__TASK GOAL__. Reproduce every one of the following items verbatim, preserving each line without alteration.

+---+

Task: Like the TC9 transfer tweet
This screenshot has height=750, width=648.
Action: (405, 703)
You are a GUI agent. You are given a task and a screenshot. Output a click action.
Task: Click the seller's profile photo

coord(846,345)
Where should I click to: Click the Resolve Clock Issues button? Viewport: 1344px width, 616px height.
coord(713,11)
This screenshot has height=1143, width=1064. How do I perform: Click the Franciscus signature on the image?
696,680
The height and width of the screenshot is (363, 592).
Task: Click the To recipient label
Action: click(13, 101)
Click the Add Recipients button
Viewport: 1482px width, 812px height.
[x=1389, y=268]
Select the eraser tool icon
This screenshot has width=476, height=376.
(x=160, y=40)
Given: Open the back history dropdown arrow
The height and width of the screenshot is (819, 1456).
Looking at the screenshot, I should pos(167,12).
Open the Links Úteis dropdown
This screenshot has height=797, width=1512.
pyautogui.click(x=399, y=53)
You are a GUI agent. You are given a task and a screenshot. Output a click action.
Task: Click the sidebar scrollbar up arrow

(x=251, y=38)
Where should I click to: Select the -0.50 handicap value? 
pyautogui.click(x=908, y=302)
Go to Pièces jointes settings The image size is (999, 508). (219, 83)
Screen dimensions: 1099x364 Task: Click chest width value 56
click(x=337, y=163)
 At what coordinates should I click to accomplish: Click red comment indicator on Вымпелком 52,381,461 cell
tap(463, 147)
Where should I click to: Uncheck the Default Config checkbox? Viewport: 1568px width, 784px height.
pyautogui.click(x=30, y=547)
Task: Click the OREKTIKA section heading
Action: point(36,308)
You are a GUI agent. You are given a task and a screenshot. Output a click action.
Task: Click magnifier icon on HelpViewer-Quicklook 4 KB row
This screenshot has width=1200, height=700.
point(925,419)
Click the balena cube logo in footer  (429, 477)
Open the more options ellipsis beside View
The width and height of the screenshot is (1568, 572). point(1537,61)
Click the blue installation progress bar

+---+

__TASK RESULT__.
Task: Like the TC9 transfer tweet
This screenshot has height=750, width=648.
Action: (405, 703)
You are a GUI agent. You are given a task and a screenshot. Output a click action.
Task: Click the seller's profile photo

coord(846,345)
Where should I click to: Click the Resolve Clock Issues button? Viewport: 1344px width, 616px height.
coord(713,11)
This screenshot has height=1143, width=1064. How do I perform: Click the Franciscus signature on the image?
696,680
The height and width of the screenshot is (363, 592).
Task: Click the To recipient label
Action: click(13, 101)
Click the Add Recipients button
Viewport: 1482px width, 812px height.
[x=1389, y=268]
Select the eraser tool icon
This screenshot has width=476, height=376.
(x=160, y=40)
Given: Open the back history dropdown arrow
The height and width of the screenshot is (819, 1456).
Looking at the screenshot, I should pos(167,12).
Open the Links Úteis dropdown
This screenshot has height=797, width=1512.
pyautogui.click(x=399, y=53)
You are a GUI agent. You are given a task and a screenshot. Output a click action.
Task: Click the sidebar scrollbar up arrow

(x=251, y=38)
Where should I click to: Select the -0.50 handicap value? 
pyautogui.click(x=908, y=302)
Go to Pièces jointes settings The image size is (999, 508). (219, 83)
Screen dimensions: 1099x364 Task: Click chest width value 56
click(x=337, y=163)
 At what coordinates should I click to accomplish: Click red comment indicator on Вымпелком 52,381,461 cell
tap(463, 147)
Where should I click to: Uncheck the Default Config checkbox? Viewport: 1568px width, 784px height.
pyautogui.click(x=30, y=547)
Task: Click the OREKTIKA section heading
Action: point(36,308)
You are a GUI agent. You are given a task and a screenshot. Output a click action.
Task: Click magnifier icon on HelpViewer-Quicklook 4 KB row
This screenshot has width=1200, height=700.
point(925,419)
Click the balena cube logo in footer  (429, 477)
Open the more options ellipsis beside View
The width and height of the screenshot is (1568, 572). point(1537,61)
Click the blue installation progress bar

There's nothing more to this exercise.